A heifer refuses to be guided; Israel refuses repentance.
Verse 19: Judgment is coming: “A wind has wrapped them in its wings, and they shall be ashamed because of their sacrifices.”
Illustration:
Just as a tornado sweeps everything indiscriminately, God’s judgment would remove all unfaithfulness if they did not return to Him.

Life Applications

Guard Your Knowledge of God
True knowledge is relational, experiential, and lived, not just intellectual. Daily cultivate intimacy with God.
Pray for and Hold Accountable Spiritual Leaders
Leadership failures ripple through communities. Support, pray for, and encourage integrity in your leaders.
Beware of Idols That Numb Your Heart
Israel’s wooden idols were obvious; ours are subtle—success, comfort, technology, approval.
Ask: What do I turn to for guidance besides God?

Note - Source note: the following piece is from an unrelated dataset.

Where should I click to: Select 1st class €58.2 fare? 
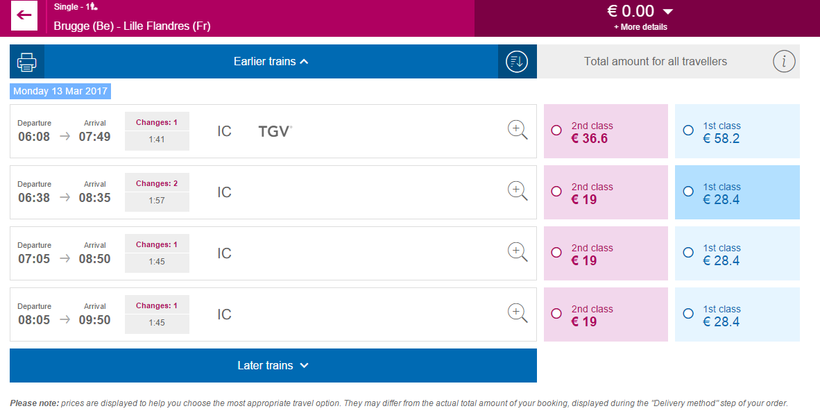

Conclusion: Heart-Touching Story

In 1741, Jonathan Edwards preached “Sinners in the Hands of an Angry God.”
People wept openly, recognizing the fragility of life without God.
Edwards’ intent was not mere terror but to call people to return to God while mercy was still available.
Hosea 4 is a similar call.
It shows the consequences of forgetting God but also urges repentance and renewed devotion.
As Spurgeon said, “If you will not have God, you can go on without Him—but you cannot go on happily, nor safely, nor eternally.”
I pray we follow God’s warning: return to Him, seek knowledge and intimacy with Him, honor His Word, and resist the idols of our age.